- Location of Newcastle in Alberta
- Coordinates: 51°27′50″N 112°44′10″W﻿ / ﻿51.464°N 112.736°W
- Country: Canada
- Province: Alberta
- Census division: No. 5
- Municipality: Town of Drumheller
- Incorporated (village): March 16, 1923
- Dissolved: May 21, 1931
- Annexed: 1967

Government
- • Mayor: Heather Colberg
- • Governing body: Drumheller Town Council Lisa Hansen-Zacharuk; Patrick Kolafa; Tony Lacher; Stephanie Price; Crystal Sereda; Tom Zariski;
- Time zone: UTC−06:00 (Alberta Time)
- Area codes: 403, 587, 825

= Newcastle, Alberta =

Newcastle is a community within the Town of Drumheller, Alberta, Canada.

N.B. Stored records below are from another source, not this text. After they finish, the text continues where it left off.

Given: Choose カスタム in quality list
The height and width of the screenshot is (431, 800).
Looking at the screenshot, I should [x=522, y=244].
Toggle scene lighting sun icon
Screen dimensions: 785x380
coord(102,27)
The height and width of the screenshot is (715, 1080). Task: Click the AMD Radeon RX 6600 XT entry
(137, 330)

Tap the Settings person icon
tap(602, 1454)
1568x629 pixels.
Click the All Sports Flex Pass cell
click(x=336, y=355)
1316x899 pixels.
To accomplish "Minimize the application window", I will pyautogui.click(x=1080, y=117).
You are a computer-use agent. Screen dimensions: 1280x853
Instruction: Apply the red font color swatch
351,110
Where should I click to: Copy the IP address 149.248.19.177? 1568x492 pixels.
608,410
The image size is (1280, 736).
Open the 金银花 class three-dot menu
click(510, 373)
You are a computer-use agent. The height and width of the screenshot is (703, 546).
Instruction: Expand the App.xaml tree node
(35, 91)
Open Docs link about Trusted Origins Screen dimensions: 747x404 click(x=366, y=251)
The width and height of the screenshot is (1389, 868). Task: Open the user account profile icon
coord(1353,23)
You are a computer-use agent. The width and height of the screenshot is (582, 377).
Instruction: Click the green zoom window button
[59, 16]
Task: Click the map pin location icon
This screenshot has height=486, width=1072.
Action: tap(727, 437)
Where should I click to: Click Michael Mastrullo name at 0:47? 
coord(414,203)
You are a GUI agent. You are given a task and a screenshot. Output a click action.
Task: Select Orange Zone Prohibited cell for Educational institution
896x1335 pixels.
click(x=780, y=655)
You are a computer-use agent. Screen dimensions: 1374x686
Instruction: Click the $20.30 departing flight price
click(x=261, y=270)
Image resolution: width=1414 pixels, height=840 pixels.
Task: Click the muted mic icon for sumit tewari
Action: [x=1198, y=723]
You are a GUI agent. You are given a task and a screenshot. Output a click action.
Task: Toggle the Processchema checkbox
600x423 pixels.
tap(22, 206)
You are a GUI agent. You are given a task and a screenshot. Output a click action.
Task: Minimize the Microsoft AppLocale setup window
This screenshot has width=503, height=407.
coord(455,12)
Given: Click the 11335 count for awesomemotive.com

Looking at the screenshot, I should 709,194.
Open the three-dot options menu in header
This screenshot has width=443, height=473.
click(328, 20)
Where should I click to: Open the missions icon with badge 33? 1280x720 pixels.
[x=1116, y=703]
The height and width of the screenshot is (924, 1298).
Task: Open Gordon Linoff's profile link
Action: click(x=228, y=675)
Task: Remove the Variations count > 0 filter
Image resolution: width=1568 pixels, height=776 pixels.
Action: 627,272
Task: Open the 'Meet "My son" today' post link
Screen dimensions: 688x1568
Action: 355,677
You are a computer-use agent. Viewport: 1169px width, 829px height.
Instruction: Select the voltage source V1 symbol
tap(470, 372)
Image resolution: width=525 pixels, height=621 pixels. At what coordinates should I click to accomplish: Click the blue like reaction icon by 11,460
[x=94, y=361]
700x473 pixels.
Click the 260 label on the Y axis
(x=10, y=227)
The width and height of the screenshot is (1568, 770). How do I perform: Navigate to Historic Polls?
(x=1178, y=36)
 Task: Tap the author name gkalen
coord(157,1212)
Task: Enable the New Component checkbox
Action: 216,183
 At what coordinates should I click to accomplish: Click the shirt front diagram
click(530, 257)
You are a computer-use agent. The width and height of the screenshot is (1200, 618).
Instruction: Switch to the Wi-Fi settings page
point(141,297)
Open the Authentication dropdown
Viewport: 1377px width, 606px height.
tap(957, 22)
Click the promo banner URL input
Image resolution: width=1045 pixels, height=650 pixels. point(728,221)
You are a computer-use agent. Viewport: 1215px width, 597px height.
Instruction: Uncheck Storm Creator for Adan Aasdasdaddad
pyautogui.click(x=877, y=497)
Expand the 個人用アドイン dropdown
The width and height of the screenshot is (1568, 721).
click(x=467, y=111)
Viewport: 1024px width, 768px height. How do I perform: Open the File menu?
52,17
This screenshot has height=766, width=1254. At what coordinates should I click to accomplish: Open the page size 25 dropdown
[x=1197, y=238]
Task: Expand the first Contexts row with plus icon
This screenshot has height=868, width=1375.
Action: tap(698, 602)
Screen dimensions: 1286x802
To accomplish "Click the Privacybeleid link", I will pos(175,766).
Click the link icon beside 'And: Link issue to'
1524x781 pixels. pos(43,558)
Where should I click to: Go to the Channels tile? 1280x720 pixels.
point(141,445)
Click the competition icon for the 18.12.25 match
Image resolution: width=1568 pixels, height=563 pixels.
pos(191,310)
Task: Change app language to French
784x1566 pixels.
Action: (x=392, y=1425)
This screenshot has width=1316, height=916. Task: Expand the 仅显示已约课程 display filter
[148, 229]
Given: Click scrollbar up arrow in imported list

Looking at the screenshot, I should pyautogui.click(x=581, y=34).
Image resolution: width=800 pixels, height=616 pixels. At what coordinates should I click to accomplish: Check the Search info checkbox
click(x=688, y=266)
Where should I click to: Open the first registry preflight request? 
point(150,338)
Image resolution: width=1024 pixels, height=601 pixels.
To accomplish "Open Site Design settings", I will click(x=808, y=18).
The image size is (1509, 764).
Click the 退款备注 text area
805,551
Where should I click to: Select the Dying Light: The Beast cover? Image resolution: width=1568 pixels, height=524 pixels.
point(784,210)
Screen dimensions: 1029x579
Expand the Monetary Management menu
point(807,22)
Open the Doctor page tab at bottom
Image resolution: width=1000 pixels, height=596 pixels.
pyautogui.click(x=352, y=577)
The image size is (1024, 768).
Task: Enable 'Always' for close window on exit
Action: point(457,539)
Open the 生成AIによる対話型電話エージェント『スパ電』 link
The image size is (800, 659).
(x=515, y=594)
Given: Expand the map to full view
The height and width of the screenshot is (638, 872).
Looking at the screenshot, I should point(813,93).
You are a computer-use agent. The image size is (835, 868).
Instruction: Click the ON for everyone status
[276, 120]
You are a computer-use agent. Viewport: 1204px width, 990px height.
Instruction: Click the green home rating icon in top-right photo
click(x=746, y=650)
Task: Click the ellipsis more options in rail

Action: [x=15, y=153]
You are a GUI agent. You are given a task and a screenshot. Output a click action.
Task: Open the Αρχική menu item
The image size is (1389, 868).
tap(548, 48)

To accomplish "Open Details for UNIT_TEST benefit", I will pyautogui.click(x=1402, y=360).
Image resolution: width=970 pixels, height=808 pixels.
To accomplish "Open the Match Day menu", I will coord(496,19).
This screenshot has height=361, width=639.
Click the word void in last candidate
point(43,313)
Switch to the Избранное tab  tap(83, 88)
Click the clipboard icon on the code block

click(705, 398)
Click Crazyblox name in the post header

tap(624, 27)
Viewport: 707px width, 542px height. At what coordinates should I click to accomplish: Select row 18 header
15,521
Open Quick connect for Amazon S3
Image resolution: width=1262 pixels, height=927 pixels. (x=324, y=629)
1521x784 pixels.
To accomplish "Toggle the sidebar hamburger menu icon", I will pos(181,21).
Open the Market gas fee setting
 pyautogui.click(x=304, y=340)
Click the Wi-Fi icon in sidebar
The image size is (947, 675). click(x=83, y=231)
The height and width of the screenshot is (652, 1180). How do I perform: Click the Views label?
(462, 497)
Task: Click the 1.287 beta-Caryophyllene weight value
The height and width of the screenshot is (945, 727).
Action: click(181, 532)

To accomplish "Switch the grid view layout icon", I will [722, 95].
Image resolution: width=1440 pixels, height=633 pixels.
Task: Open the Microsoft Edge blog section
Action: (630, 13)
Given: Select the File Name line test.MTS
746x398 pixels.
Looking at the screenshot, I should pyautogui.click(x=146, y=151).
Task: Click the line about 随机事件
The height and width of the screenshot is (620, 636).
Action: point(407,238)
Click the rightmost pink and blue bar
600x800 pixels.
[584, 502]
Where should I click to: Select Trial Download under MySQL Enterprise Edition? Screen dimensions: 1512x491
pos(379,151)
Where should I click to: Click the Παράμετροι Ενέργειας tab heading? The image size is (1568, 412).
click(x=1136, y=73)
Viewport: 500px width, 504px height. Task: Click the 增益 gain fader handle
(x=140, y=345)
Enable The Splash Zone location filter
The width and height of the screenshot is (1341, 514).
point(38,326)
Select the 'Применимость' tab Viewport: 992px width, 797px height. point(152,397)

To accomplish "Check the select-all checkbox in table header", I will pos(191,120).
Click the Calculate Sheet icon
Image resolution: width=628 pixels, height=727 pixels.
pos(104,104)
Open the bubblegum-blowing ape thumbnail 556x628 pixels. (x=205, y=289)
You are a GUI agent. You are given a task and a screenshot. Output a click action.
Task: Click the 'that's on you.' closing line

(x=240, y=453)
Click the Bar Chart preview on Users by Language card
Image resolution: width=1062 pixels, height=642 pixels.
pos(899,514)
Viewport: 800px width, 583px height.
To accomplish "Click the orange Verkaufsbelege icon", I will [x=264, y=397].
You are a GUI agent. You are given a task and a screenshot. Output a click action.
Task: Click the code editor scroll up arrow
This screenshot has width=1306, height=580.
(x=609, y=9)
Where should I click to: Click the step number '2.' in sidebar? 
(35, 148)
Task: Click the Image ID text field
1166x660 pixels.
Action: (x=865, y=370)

It held village status for eight years between 1923 and 1931, and was recognized as a hamlet prior to annexation by Drumheller in 1967. The community is located within the Red Deer River valley on South Dinosaur Trail (Highway 838), approximately 2 km west of Drumheller's main townsite. The former hamlet of Midlandvale is located across the river to the north.

== History ==
Newcastle was incorporated as a village on March 16, 1923. It subsequently dissolved from village status on May 21, 1931. Newcastle was eventually annexed by the former City of Drumheller from the former Municipal District of Badlands No. 7 (then Improvement District No. 7) in 1967.

== Demographics ==

Over the course of its incorporation, Newcastle had a population of 281 and 304 in 1926 and 1931 respectively. Despite its dissolution in 1931, the former village grew to a population of 1,278 in 1936 and peaked at a population of 1,317 in 1951. It then declined to a population of 949 in 1961.